How We See the 2010 World Series
The 2010 World Series is upon us. Every baseball fan knows the main storyline: The Texas Rangers will appear in the World Series for the first time while the San Francisco Giants will be looking to win their first World Series since moving to the west coast in 1958.
If anyone had the Texas-San Francisco exacta at any point during the regular season, much less before the season, then you're either delusional, lucky, or in the wrong business. Send me your ticket from Las Vegas as proof. Copies not allowed.
The staff at Baseball Analysts weigh in below with our comments and predictions.
Rich: I believe Texas has the edge. The Rangers beat Tampa Bay and New York, the two best teams in baseball in the Division and Championship Series. The Rangers also have the best starting pitcher (Cliff Lee) and the best hitter (Josh Hamilton). San Francisco has strong pitching depth and home-field advantage, but the offense leaves a lot to be desired. I don't see Cody Ross, as an example, hitting three home runs in the World Series, like he did in the NLCS. While most World Series go six or seven games, I'll go out on a limb and say Texas in five with Lee winning the first game and the finale.
Jeremy: I think the difference between the American League and National League is understated. The Rangers are the better team. However, the Giants have home-field advantage. In my opinion, the National League has a natural edge in the World Series, given the difference in quality of pitcher hitting. I worry that Ron Washington will badly mismanage games in a National League park, for example failing to understand that C.J. Wilson, Colby Lewis, and Tommy Hunter should not pitch past the fifth or sixth innings. Still, the difference in talent between the two clubs appears overwhelming, so I'll take the Rangers in six.
Dave: I have to agree with Rich and Jeremy: the Rangers have the clear advantage in the lineup, and probably an advantage in starting pitching (mostly thanks to Lee), but the Giants have the advantage in bullpen (and Bruce Bochy seems more adept at playoff-bullpen management) and home-field advantage. The pluses for the Rangers outweigh those for the Giants, and so the Rangers are, rightly, slight favorites for the series (the betting line suggest they win it about 55% of the time). I will go with the Rangers in seven.

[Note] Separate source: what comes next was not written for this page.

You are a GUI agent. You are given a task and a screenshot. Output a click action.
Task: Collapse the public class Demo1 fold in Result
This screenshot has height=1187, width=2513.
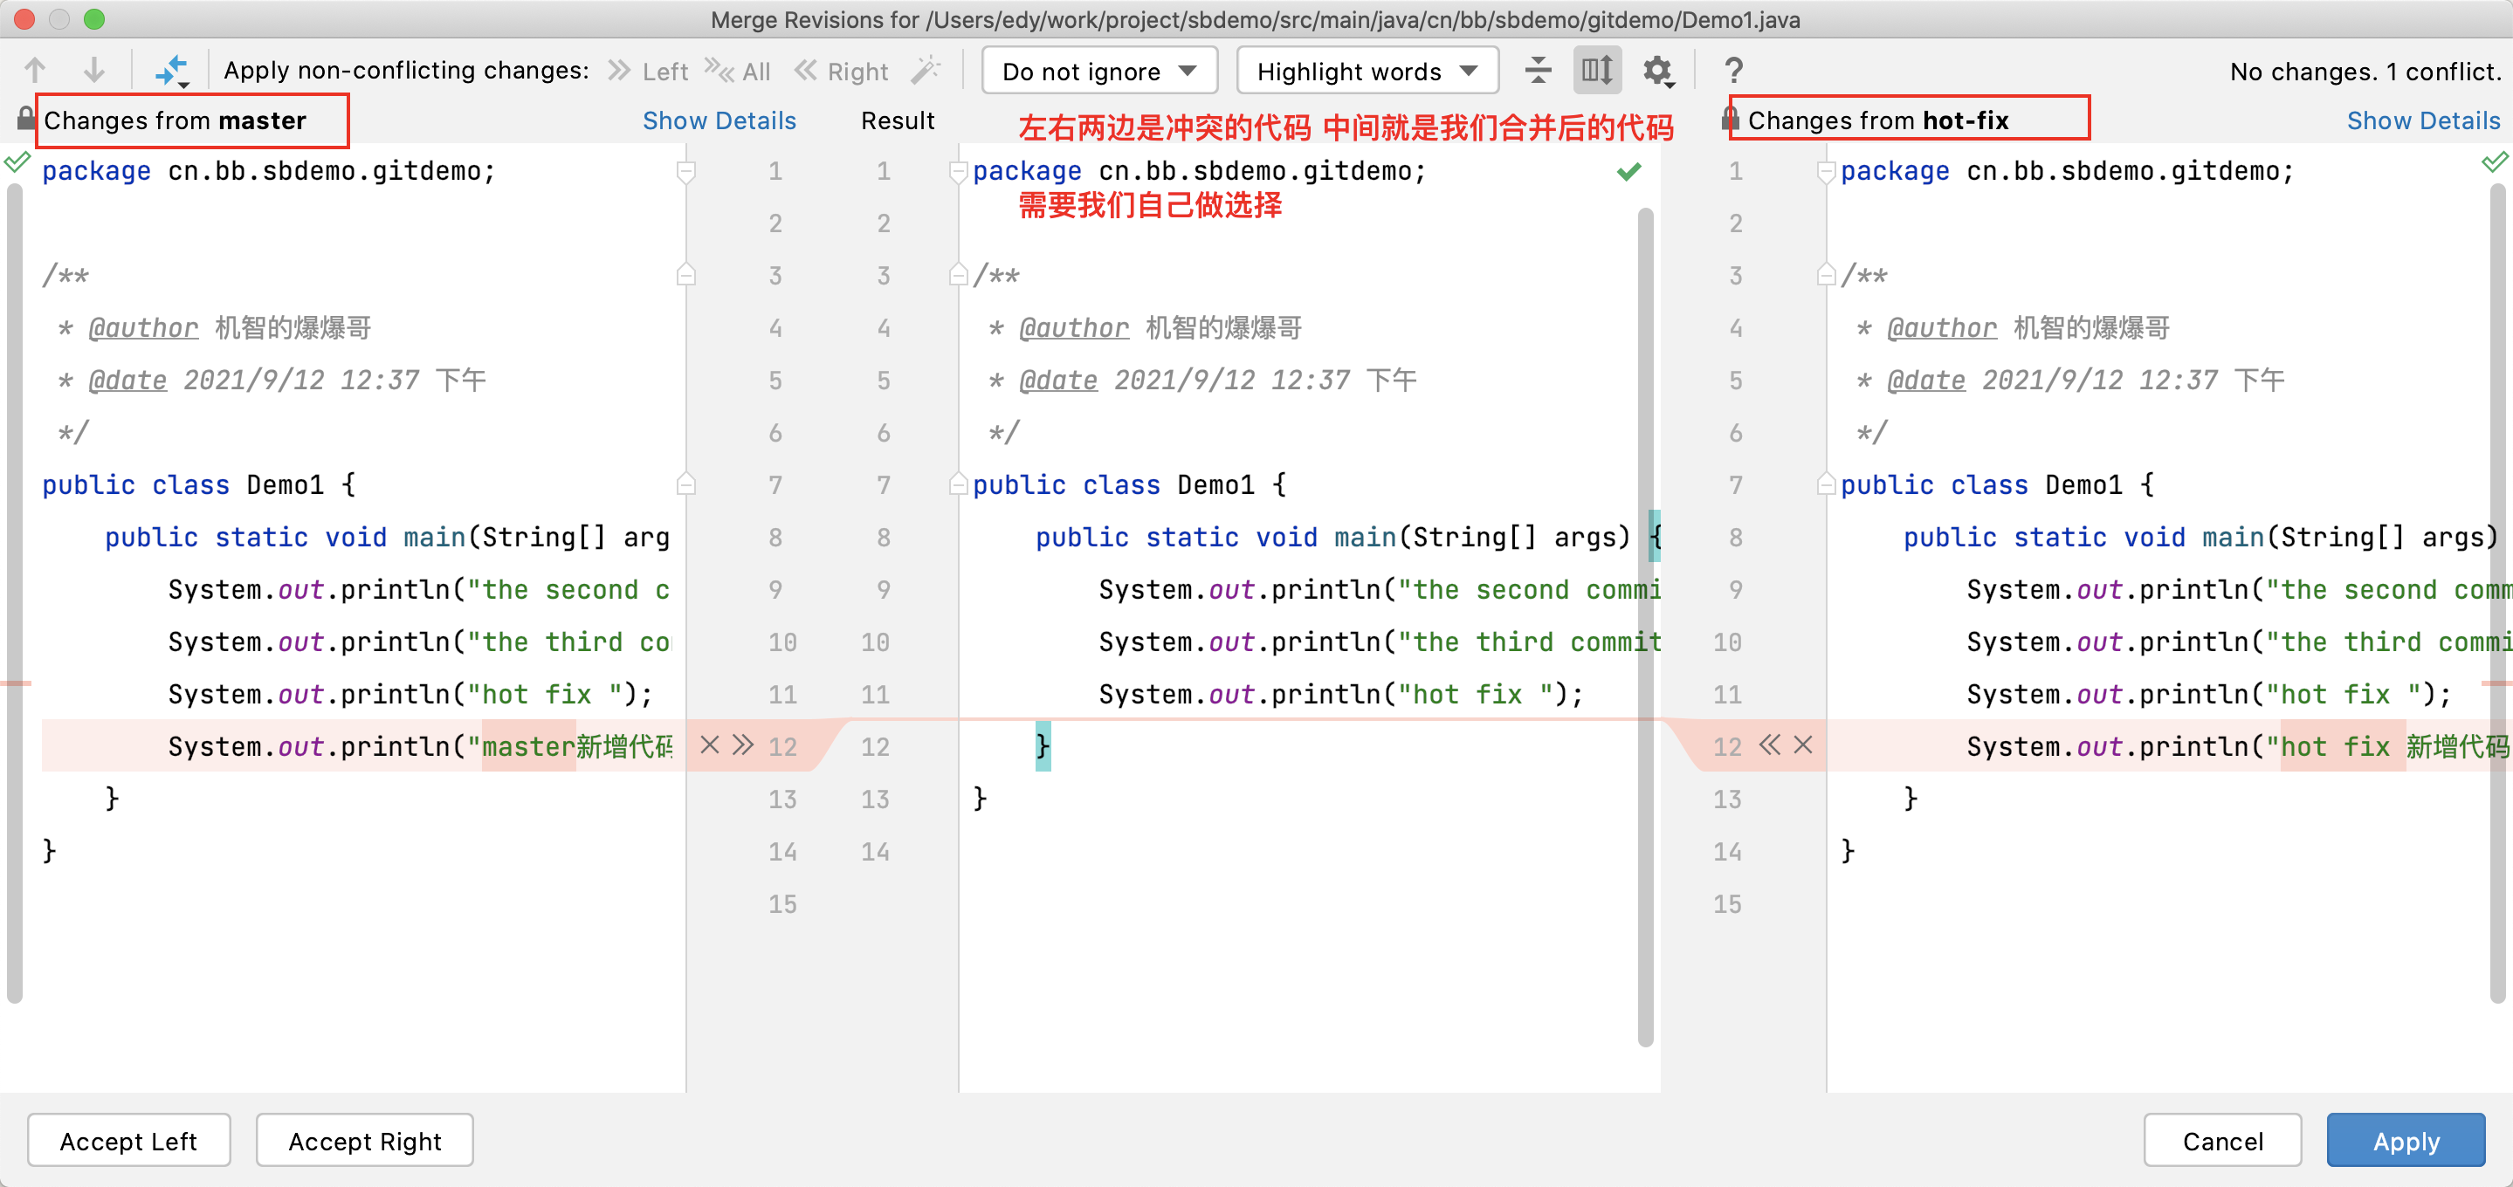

Rich: Do I hear Rangers in eight? What will it be, Sully?
Sully: I don't see the talent discrepancy between the two clubs as "overwhelming" as Jeremy. I think Andres Torres, Aubrey Huff, and Buster Posey are only a bit worse in aggregate than Hamilton, Nelson Cruz, and Ian Kinsler, the core position players for each team. I can't see much difference between the rotations and, like Dave, I think the Giants have a bullpen edge.
I'll go out on my own here and take the Giants. First, the home crowds at AT&T Park have been amazing and I think San Francisco really feeds off of it. Home field will be key, and I think particularly so this evening. The Phillies came into the NLCS with an air of infallibility thanks in large part to Roy Halladay's Division Series heroics. The Rangers are a complete team, but there's a similar dynamic at play with Lee. If the Giants take Game One like they did against Philadelphia, and then have Matt Cain, Jonathan Sanchez, and Madison Bumgarner lined up for Wilson, Lewis and Hunter, there's a clear path to victory for them. So I say Tim Lincecum carries the Giants tonight, and San Francisco goes on to win in six.